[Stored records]
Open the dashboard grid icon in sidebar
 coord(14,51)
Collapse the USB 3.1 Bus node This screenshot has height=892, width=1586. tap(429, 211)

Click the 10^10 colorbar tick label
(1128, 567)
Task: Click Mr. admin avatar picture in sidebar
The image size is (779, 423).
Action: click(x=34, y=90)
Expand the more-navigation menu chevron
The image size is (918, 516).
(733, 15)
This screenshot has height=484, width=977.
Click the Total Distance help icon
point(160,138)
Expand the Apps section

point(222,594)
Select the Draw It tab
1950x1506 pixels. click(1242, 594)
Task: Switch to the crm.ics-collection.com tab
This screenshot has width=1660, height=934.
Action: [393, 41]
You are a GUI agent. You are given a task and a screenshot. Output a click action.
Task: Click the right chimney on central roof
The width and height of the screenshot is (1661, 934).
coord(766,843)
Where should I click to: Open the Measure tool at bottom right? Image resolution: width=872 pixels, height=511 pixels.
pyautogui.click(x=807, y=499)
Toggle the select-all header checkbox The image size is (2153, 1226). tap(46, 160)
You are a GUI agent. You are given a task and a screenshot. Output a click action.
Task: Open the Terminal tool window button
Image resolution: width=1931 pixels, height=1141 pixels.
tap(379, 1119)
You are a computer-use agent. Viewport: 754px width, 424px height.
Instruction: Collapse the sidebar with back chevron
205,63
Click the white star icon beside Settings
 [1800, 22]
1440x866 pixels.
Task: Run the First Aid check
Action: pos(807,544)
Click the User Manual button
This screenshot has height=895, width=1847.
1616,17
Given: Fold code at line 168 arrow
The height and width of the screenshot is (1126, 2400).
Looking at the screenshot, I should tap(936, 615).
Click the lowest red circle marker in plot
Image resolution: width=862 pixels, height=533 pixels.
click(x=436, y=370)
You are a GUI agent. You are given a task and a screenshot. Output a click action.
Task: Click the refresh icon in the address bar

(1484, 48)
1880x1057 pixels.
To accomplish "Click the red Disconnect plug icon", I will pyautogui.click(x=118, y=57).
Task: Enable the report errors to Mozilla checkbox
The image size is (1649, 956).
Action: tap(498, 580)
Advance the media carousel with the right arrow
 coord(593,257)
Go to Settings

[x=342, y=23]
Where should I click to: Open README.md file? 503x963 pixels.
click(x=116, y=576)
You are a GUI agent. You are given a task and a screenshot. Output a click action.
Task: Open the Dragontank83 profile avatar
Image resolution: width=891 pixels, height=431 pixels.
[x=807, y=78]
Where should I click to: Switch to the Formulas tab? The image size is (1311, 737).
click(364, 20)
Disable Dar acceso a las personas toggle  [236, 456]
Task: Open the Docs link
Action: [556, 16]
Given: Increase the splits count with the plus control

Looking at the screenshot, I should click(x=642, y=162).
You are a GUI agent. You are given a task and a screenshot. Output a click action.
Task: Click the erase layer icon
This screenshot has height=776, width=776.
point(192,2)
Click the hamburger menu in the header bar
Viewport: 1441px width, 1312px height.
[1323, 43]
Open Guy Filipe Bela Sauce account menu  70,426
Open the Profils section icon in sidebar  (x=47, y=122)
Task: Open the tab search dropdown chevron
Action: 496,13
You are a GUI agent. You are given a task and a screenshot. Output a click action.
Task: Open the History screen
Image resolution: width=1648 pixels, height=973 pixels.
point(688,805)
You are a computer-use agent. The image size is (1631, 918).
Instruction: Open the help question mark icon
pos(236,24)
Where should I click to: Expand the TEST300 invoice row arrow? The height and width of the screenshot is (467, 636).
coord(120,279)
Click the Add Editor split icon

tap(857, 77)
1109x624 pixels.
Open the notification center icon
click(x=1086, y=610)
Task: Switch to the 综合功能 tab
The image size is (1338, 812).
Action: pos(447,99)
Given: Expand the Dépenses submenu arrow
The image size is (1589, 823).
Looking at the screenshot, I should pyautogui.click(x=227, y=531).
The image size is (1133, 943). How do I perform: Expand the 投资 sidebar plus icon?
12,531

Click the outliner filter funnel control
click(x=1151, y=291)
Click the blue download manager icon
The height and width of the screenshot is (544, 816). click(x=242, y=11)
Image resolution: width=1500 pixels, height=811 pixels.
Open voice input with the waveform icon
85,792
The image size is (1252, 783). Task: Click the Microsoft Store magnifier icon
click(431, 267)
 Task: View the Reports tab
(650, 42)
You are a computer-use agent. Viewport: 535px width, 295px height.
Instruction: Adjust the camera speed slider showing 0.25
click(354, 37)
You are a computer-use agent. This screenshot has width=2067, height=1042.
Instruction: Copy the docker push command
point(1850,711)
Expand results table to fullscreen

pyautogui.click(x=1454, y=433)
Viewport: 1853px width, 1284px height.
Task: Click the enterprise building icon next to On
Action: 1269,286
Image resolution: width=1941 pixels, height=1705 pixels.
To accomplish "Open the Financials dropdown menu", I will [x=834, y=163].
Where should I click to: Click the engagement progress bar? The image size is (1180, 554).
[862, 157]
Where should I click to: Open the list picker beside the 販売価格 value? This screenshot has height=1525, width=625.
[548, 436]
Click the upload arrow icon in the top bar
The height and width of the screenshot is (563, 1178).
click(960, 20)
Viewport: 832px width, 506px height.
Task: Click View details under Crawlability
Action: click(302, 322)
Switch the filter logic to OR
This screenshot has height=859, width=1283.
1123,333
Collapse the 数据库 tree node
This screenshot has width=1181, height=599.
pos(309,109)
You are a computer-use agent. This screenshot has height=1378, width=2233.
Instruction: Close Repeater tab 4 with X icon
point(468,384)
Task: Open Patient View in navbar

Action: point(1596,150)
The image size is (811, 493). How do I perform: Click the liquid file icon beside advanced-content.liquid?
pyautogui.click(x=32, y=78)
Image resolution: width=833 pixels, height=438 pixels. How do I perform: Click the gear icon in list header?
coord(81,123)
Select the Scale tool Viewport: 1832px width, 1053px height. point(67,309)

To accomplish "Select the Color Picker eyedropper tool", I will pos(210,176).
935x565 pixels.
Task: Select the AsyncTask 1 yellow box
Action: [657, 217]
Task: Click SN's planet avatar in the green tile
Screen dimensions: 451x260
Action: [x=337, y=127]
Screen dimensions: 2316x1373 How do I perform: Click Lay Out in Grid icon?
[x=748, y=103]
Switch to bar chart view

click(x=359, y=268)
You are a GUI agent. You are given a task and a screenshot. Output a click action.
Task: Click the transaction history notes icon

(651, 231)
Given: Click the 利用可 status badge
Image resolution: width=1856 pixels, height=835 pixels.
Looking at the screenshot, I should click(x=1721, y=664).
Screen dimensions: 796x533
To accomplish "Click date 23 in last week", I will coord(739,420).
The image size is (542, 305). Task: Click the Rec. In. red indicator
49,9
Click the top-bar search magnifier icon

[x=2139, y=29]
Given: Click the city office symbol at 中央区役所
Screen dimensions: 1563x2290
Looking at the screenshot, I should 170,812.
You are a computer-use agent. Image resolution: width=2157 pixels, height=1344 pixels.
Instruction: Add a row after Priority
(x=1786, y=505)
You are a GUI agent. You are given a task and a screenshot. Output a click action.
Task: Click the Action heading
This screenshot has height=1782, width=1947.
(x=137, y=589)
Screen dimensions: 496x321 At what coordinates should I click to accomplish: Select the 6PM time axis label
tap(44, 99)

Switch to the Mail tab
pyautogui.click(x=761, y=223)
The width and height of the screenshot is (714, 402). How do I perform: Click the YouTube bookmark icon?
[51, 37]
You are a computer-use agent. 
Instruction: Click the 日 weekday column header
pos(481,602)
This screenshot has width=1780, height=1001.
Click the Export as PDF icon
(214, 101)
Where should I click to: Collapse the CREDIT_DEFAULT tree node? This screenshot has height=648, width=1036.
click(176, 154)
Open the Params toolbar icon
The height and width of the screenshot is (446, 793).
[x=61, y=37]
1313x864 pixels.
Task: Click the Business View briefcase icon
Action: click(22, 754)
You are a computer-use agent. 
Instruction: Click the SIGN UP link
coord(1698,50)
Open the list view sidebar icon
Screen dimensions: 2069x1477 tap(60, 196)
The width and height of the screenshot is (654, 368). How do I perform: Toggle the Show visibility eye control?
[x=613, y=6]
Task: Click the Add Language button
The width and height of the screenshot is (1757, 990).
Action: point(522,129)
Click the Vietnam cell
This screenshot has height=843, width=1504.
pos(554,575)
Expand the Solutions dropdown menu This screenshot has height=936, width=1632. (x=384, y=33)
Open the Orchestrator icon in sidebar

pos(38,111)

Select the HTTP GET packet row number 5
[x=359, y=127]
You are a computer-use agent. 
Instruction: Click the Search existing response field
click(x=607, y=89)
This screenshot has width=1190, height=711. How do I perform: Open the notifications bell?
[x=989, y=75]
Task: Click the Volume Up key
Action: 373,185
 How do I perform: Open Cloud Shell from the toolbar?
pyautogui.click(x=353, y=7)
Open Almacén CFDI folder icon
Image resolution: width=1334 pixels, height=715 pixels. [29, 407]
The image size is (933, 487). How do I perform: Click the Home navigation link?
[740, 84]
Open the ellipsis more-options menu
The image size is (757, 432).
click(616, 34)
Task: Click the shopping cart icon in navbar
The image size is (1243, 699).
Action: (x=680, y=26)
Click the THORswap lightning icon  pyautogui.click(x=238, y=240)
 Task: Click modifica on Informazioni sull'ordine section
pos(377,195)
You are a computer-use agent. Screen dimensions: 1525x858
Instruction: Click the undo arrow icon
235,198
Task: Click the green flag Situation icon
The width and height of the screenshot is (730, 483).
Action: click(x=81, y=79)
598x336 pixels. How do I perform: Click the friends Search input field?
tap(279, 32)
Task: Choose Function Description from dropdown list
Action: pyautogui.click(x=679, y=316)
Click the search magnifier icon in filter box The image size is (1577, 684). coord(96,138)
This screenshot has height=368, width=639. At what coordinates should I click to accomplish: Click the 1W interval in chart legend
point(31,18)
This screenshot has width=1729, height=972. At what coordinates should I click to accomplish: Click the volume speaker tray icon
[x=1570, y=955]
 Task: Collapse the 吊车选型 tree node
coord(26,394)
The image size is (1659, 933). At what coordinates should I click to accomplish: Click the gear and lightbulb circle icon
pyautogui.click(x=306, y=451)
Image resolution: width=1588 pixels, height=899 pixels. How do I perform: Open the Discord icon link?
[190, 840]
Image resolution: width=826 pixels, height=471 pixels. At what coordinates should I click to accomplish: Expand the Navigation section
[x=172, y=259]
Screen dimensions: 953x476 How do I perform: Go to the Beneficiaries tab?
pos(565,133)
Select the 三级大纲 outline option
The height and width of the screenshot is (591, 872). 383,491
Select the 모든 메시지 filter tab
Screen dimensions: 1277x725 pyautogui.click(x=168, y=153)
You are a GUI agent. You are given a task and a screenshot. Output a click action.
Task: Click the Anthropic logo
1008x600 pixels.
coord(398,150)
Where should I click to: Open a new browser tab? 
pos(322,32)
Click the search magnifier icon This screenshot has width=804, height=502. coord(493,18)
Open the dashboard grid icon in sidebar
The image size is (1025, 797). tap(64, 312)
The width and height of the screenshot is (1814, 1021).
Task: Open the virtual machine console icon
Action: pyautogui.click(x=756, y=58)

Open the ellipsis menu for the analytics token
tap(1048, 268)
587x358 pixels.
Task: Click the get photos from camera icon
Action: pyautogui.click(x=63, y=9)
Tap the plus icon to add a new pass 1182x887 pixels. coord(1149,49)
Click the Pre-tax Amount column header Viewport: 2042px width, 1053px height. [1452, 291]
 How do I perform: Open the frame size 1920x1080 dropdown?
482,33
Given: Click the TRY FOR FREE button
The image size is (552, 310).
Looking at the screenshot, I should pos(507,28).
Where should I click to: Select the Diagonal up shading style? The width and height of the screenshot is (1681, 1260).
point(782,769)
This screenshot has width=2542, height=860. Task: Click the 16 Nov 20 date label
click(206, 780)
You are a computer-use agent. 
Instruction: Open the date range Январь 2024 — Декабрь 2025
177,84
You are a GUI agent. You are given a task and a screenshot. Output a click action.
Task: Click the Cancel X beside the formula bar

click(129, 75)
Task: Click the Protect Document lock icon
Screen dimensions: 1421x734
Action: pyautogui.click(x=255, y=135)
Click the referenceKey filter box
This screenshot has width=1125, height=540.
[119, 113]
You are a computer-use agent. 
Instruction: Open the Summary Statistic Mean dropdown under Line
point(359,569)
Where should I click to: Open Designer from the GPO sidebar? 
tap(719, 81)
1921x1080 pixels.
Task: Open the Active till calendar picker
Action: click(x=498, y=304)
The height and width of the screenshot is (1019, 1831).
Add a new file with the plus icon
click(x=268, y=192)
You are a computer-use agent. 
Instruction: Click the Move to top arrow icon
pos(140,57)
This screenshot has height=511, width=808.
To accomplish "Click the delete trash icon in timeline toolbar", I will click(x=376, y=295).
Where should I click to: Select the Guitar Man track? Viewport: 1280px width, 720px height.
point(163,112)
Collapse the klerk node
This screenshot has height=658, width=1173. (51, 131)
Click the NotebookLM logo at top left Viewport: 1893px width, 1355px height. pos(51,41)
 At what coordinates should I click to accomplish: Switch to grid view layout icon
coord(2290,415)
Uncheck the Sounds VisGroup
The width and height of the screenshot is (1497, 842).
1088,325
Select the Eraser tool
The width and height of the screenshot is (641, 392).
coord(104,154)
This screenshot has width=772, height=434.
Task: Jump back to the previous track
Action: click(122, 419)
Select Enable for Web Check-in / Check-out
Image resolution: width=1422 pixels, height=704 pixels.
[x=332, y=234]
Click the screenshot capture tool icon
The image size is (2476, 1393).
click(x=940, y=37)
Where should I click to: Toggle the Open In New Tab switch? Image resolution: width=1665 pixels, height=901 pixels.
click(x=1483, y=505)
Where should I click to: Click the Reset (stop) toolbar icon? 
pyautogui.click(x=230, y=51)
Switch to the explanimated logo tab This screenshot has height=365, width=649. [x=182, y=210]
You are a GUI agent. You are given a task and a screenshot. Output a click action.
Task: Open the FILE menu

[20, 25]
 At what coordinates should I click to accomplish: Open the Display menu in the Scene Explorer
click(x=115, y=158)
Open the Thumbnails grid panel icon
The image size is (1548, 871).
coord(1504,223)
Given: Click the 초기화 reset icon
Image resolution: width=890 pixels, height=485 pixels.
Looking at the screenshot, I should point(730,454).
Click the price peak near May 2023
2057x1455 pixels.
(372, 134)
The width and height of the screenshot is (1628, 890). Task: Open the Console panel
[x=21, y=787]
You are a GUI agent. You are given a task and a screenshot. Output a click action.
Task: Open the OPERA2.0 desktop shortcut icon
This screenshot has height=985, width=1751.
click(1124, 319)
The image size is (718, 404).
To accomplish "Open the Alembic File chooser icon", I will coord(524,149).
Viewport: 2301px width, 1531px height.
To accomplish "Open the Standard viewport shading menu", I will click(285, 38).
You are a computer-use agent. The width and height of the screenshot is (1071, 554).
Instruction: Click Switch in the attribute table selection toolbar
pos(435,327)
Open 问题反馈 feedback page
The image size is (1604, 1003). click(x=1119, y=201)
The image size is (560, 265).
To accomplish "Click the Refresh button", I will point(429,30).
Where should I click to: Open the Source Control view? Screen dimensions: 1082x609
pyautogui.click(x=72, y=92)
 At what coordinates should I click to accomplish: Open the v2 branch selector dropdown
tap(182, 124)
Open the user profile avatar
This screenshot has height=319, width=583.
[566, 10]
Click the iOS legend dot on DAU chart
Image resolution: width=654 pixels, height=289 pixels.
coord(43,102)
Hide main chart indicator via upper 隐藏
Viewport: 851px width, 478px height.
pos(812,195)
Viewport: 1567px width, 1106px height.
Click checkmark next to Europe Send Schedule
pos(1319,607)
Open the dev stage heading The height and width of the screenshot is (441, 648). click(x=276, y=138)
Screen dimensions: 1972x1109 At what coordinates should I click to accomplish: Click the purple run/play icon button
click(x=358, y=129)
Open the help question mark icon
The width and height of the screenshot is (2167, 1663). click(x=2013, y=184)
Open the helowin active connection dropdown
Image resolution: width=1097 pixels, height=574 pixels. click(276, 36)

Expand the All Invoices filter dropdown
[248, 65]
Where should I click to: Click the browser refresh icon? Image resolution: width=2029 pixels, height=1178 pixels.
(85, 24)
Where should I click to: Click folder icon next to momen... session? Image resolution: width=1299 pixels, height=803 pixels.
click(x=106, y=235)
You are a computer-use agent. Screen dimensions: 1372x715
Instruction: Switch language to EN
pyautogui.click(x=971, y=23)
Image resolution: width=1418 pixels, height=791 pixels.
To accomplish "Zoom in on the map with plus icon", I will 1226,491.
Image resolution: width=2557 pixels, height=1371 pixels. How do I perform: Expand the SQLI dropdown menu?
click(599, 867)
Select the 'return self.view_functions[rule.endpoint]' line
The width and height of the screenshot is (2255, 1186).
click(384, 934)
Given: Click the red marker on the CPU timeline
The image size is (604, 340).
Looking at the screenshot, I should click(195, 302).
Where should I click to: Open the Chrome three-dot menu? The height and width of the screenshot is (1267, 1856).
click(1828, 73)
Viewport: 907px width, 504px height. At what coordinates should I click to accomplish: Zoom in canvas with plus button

[Exercise] Send back an exact copy of only the lines from the line with "Instruction: Copy the docker push command" up to and including the line with "Select the Scale" in the data above.

[Solution to this exercise]
Instruction: Copy the docker push command
point(1850,711)
Expand results table to fullscreen

pyautogui.click(x=1454, y=433)
Viewport: 1853px width, 1284px height.
Task: Click the enterprise building icon next to On
Action: 1269,286
Image resolution: width=1941 pixels, height=1705 pixels.
To accomplish "Open the Financials dropdown menu", I will [x=834, y=163].
Where should I click to: Click the engagement progress bar? The image size is (1180, 554).
[862, 157]
Where should I click to: Open the list picker beside the 販売価格 value? This screenshot has height=1525, width=625.
[548, 436]
Click the upload arrow icon in the top bar
The height and width of the screenshot is (563, 1178).
click(960, 20)
Viewport: 832px width, 506px height.
Task: Click View details under Crawlability
Action: click(302, 322)
Switch the filter logic to OR
This screenshot has height=859, width=1283.
1123,333
Collapse the 数据库 tree node
This screenshot has width=1181, height=599.
pos(309,109)
You are a computer-use agent. This screenshot has height=1378, width=2233.
Instruction: Close Repeater tab 4 with X icon
point(468,384)
Task: Open Patient View in navbar

Action: point(1596,150)
The image size is (811, 493). How do I perform: Click the liquid file icon beside advanced-content.liquid?
pyautogui.click(x=32, y=78)
Image resolution: width=833 pixels, height=438 pixels. How do I perform: Click the gear icon in list header?
coord(81,123)
Select the Scale tool Viewport: 1832px width, 1053px height. point(67,309)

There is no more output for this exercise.